> The organizations, which focus on child safety, women’s rights and privacy, expressed their concerns in letters on Wednesday to Apple CEO Tim Cook and Google CEO Sundar Pichai, claiming that Grok’s content violates the technology companies’ policies.
I find it repulsive that "company policies" should dictate what I'm allowed to install on my phone, and just as repulsive that these organizations try to subvert user choice, lobbying some random corporation to get it to extra-legally impose its will on people. If they had any integrity, they would be directing their persuasion at users themselves, instead of giving their blessing for corporations to act as morality police.
And of course, despite promptly fixing the issues, the call is not "we are grateful X decided to fix it, we'll keep a close eye on it so keep up the good work or else", but "ban them even though they did what we wanted". Because the issue was just a pretext.
> They'll hit 16 and be given full access to the entire range of platforms, and they'll overdo it and binge on it, with all the harms that happen because of that.
"Full access" meaning deanonymized, with a hostile government watching over their shoulders to control online sentiment:
First, we are told, the relevant secretary of state (Michelle Donelan) expressed “concern” that the legislation might whack sites such as Amazon instead of Pornhub. In response, officials explained that the regulation in question was “not primarily aimed at … the protection of children”, but was about regulating “services that have a significant influence over public discourse”, a phrase that rather gives away the political thinking behind the act. - https://archive.md/2025.08.13-190800/https://www.thetimes.co...

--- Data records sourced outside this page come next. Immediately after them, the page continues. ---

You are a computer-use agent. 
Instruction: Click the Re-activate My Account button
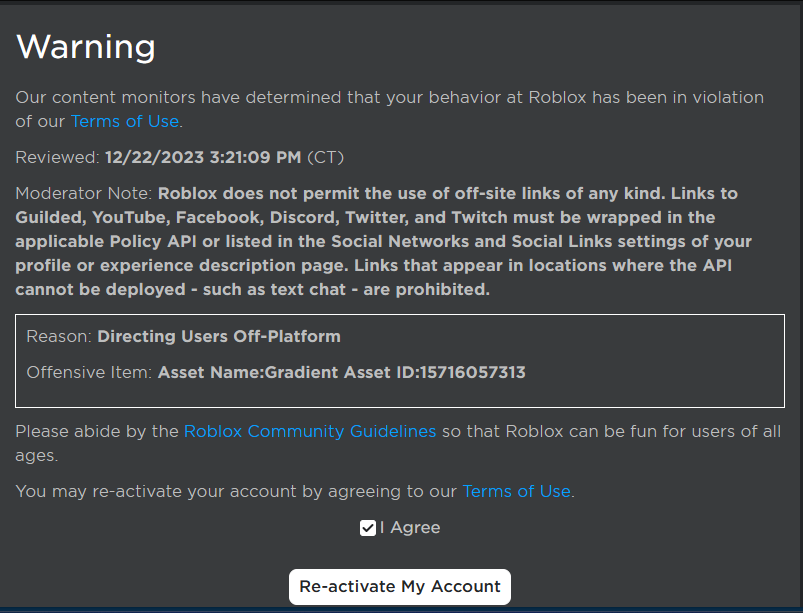400,587
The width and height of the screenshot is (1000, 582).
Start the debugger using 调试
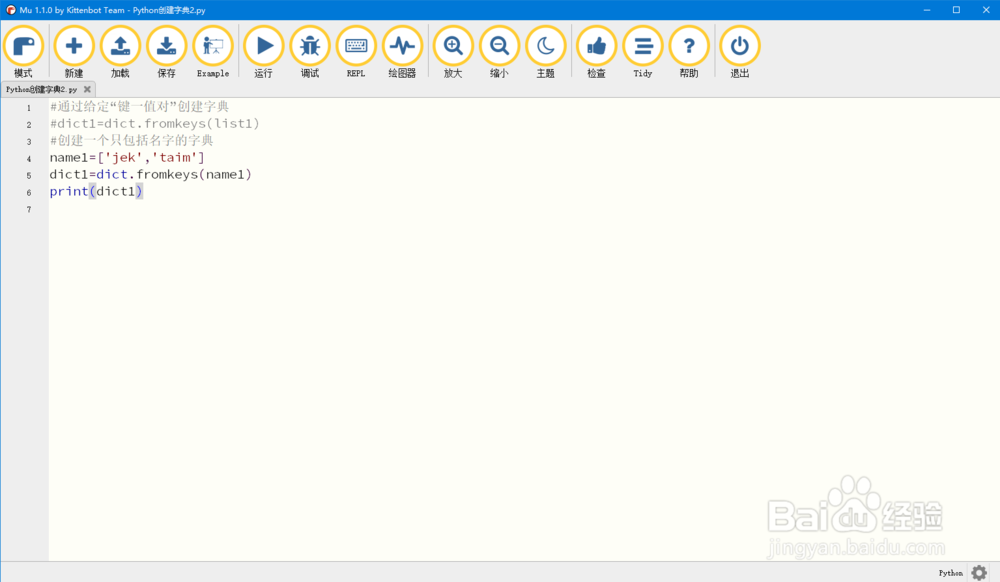coord(309,45)
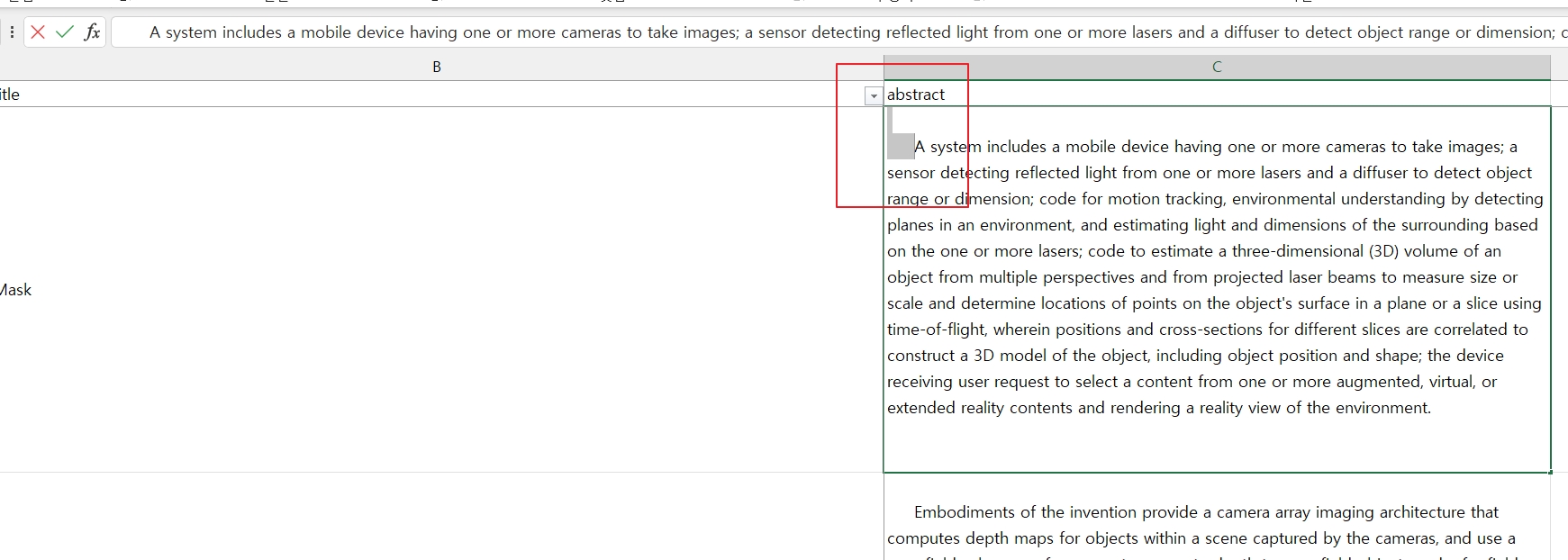Screen dimensions: 1568x560
Task: Place cursor before "A system" in the cell
Action: tap(915, 147)
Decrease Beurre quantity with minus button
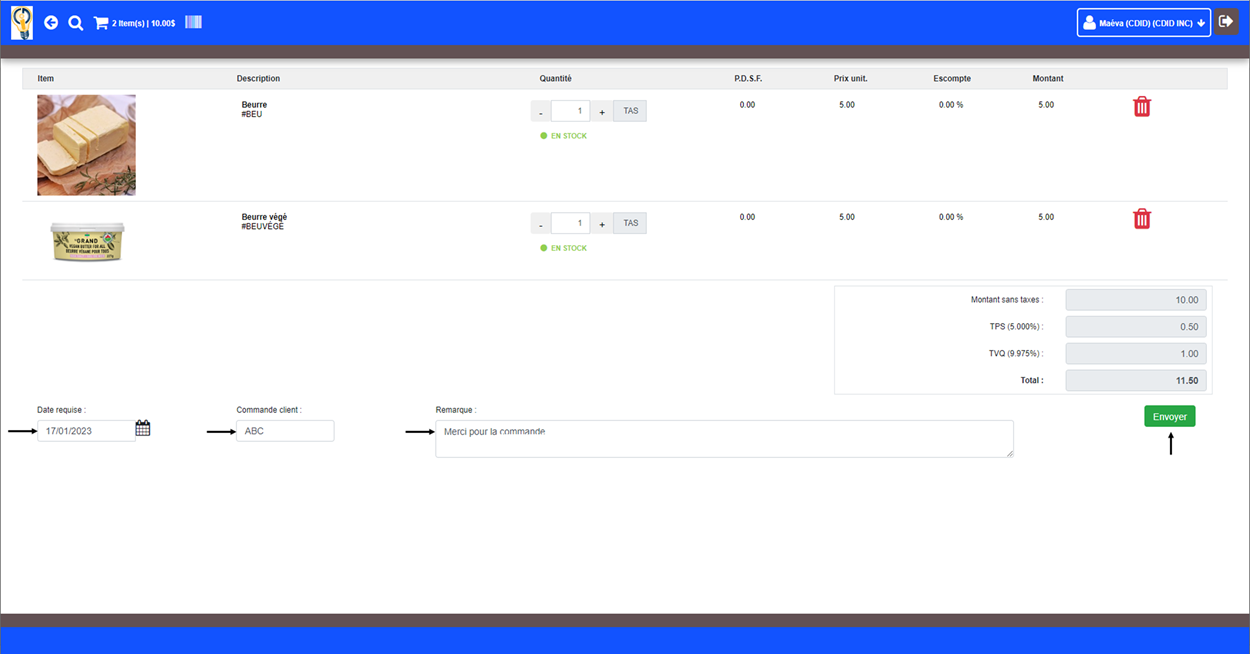The image size is (1250, 654). (x=540, y=112)
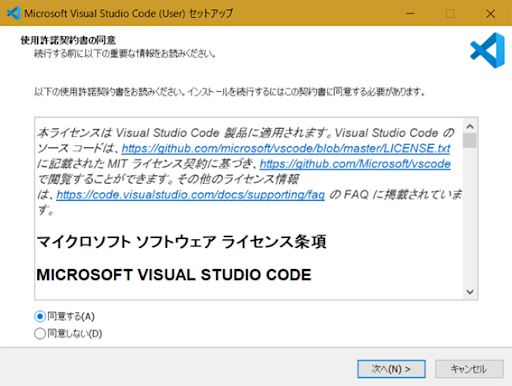This screenshot has height=386, width=512.
Task: Click the license box scroll-up arrow
Action: [470, 127]
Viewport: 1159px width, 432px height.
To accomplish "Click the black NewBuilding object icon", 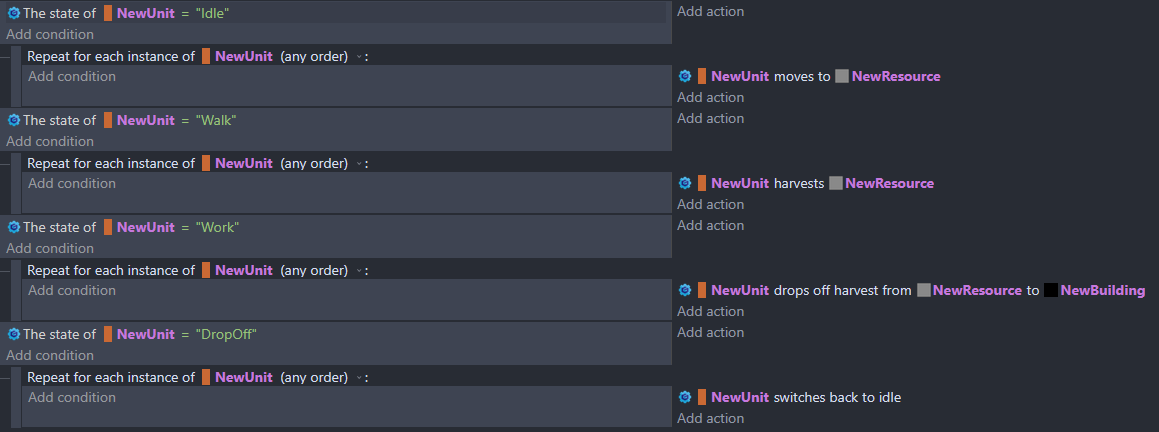I will tap(1051, 290).
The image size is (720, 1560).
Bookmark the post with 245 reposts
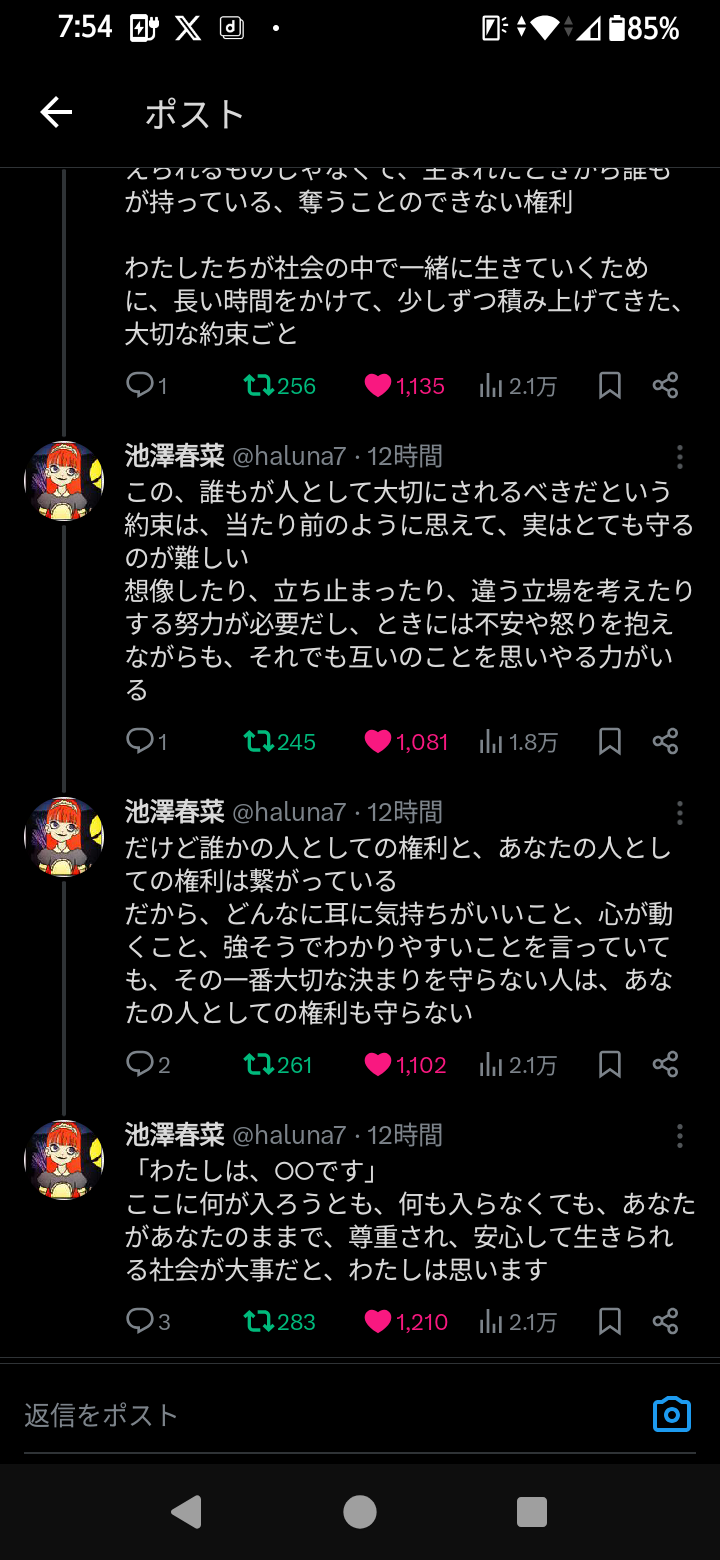(609, 742)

For the confused reader, "CSAM-as-a-service" means they will ban your account and sic the cops on you if you use their service to create CSAM:
“We take action against illegal content on X, including Child Sexual Abuse Material (CSAM), by removing it, permanently suspending accounts, and working with local governments and law enforcement as necessary,” X Safety said. “Anyone using or prompting Grok to make illegal content will suffer the same consequences as if they upload illegal content.”
The trick here is that the sexualised but not actually naked pictures of children are not actually illegal in the US (or quite possibly England as well). Just very disturbing.
It's an odd shadow war though, because the government haven't even pulled their own Twitter accounts from the service (which they can and should do).
And so can you run local models which can generate far worse material.
And horny teens have always fantasist about celebrities, or that girl they have a crush one etc. And there always had been people people cutting physical images together to place the head of their obsession on some erotic magazine sourced body.
But like you saied it's creating a feed of all the people which have been sexualized against their will.
There is a huge difference between someone doing something in your mind (or room) and it staying there and it being posted international for billions of people to see (and download, and re-post, and cherry pick preferred pictures and then feed into AI model which will actually full undress people etc.)
and a huge company making money from not just sexualizing people against their will, but also putting creating a public feed about all the people they have sexualized against their will
and then the owner going out of their way to claim that that is all free speech they won't change anything and anyone who tries is fascist, communist, evil etc.
except that definitions of what free speech means vary largely between countries and huge parts of the world have definitions where stuff like "creating sexualized images of people against their will" (or systematic harassment, cyber mobbing, death threads, and a bunch of other things) are very clearly _not_ covered by free speech.
realistically speaking this is also AI output, i.e. not speech of a person (weather natural or legal/company), i.e. it's questionably if Grok posting generated images does even count as speech (in the US and many other countries)...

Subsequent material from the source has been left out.